• _Work order_
Without any omission, reproduce the records that follow.

• _Records to use_
★ ★ ★
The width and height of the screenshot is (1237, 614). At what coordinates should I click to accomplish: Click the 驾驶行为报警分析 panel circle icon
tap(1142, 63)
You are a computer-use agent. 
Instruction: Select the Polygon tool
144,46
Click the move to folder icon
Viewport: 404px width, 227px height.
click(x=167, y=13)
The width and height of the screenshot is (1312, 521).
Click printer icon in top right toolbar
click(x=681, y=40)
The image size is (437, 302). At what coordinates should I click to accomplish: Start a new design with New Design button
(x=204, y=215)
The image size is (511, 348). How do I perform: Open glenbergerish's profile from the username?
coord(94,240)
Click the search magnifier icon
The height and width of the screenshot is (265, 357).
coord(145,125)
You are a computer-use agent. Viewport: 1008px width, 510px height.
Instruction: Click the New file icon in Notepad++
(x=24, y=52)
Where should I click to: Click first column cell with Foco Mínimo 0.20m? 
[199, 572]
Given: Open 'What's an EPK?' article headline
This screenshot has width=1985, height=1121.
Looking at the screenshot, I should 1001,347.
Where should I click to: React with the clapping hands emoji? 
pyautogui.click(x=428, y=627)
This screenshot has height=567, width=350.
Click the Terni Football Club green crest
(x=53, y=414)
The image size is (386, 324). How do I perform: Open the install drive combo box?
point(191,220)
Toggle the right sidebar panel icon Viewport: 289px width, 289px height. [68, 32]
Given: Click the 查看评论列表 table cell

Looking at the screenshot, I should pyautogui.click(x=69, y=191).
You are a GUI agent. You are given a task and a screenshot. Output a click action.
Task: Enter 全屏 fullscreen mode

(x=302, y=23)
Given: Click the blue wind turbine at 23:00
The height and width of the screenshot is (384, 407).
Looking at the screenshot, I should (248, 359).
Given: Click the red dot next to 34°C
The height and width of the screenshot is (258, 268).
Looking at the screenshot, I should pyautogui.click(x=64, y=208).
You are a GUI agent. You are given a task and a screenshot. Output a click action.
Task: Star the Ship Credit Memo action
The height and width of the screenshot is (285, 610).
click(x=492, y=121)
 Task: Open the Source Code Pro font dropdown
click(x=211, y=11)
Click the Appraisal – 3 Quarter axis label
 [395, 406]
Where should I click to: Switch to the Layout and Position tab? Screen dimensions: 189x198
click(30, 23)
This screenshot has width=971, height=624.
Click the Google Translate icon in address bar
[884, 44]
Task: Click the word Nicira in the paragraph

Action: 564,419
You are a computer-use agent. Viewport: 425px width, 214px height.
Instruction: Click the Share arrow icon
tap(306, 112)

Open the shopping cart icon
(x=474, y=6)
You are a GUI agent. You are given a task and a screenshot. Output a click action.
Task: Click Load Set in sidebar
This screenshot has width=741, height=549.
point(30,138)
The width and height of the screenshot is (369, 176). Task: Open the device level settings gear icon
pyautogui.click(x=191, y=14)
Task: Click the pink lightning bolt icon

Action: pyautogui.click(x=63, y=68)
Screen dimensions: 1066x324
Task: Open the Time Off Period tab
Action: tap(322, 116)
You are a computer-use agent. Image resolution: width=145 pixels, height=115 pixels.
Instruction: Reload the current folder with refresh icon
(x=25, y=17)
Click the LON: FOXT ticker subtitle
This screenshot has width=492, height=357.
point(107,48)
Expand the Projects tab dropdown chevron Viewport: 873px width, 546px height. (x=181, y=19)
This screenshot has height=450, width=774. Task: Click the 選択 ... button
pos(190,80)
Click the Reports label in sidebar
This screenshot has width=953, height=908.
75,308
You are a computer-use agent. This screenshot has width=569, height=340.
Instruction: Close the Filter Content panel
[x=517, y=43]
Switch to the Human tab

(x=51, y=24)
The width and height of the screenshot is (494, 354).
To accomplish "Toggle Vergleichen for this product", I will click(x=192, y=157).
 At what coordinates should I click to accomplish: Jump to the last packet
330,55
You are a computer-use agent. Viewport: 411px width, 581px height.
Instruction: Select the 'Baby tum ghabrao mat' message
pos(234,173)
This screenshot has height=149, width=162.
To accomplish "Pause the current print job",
★ ★ ★
• _Completed task_
The width and height of the screenshot is (1237, 614). At what coordinates should I click to accomplish: Click the 驾驶行为报警分析 panel circle icon
tap(1142, 63)
You are a computer-use agent. 
Instruction: Select the Polygon tool
144,46
Click the move to folder icon
Viewport: 404px width, 227px height.
click(x=167, y=13)
The width and height of the screenshot is (1312, 521).
Click printer icon in top right toolbar
click(x=681, y=40)
The image size is (437, 302). At what coordinates should I click to accomplish: Start a new design with New Design button
(x=204, y=215)
The image size is (511, 348). How do I perform: Open glenbergerish's profile from the username?
coord(94,240)
Click the search magnifier icon
The height and width of the screenshot is (265, 357).
coord(145,125)
You are a computer-use agent. Viewport: 1008px width, 510px height.
Instruction: Click the New file icon in Notepad++
(x=24, y=52)
Where should I click to: Click first column cell with Foco Mínimo 0.20m? 
[199, 572]
Given: Open 'What's an EPK?' article headline
This screenshot has width=1985, height=1121.
Looking at the screenshot, I should 1001,347.
Where should I click to: React with the clapping hands emoji? 
pyautogui.click(x=428, y=627)
This screenshot has height=567, width=350.
Click the Terni Football Club green crest
(x=53, y=414)
The image size is (386, 324). How do I perform: Open the install drive combo box?
point(191,220)
Toggle the right sidebar panel icon Viewport: 289px width, 289px height. [68, 32]
Given: Click the 查看评论列表 table cell

Looking at the screenshot, I should pyautogui.click(x=69, y=191).
You are a GUI agent. You are given a task and a screenshot. Output a click action.
Task: Enter 全屏 fullscreen mode

(x=302, y=23)
Given: Click the blue wind turbine at 23:00
The height and width of the screenshot is (384, 407).
Looking at the screenshot, I should (248, 359).
Given: Click the red dot next to 34°C
The height and width of the screenshot is (258, 268).
Looking at the screenshot, I should pyautogui.click(x=64, y=208).
You are a GUI agent. You are given a task and a screenshot. Output a click action.
Task: Star the Ship Credit Memo action
The height and width of the screenshot is (285, 610).
click(x=492, y=121)
 Task: Open the Source Code Pro font dropdown
click(x=211, y=11)
Click the Appraisal – 3 Quarter axis label
 [395, 406]
Where should I click to: Switch to the Layout and Position tab? Screen dimensions: 189x198
click(30, 23)
This screenshot has width=971, height=624.
Click the Google Translate icon in address bar
[884, 44]
Task: Click the word Nicira in the paragraph

Action: 564,419
You are a computer-use agent. Viewport: 425px width, 214px height.
Instruction: Click the Share arrow icon
tap(306, 112)

Open the shopping cart icon
(x=474, y=6)
You are a GUI agent. You are given a task and a screenshot. Output a click action.
Task: Click Load Set in sidebar
This screenshot has width=741, height=549.
point(30,138)
The width and height of the screenshot is (369, 176). Task: Open the device level settings gear icon
pyautogui.click(x=191, y=14)
Task: Click the pink lightning bolt icon

Action: pyautogui.click(x=63, y=68)
Screen dimensions: 1066x324
Task: Open the Time Off Period tab
Action: tap(322, 116)
You are a computer-use agent. Image resolution: width=145 pixels, height=115 pixels.
Instruction: Reload the current folder with refresh icon
(x=25, y=17)
Click the LON: FOXT ticker subtitle
This screenshot has width=492, height=357.
point(107,48)
Expand the Projects tab dropdown chevron Viewport: 873px width, 546px height. (x=181, y=19)
This screenshot has height=450, width=774. Task: Click the 選択 ... button
pos(190,80)
Click the Reports label in sidebar
This screenshot has width=953, height=908.
75,308
You are a computer-use agent. This screenshot has width=569, height=340.
Instruction: Close the Filter Content panel
[x=517, y=43]
Switch to the Human tab

(x=51, y=24)
The width and height of the screenshot is (494, 354).
To accomplish "Toggle Vergleichen for this product", I will click(x=192, y=157).
 At what coordinates should I click to accomplish: Jump to the last packet
330,55
You are a computer-use agent. Viewport: 411px width, 581px height.
Instruction: Select the 'Baby tum ghabrao mat' message
pos(234,173)
This screenshot has height=149, width=162.
To accomplish "Pause the current print job",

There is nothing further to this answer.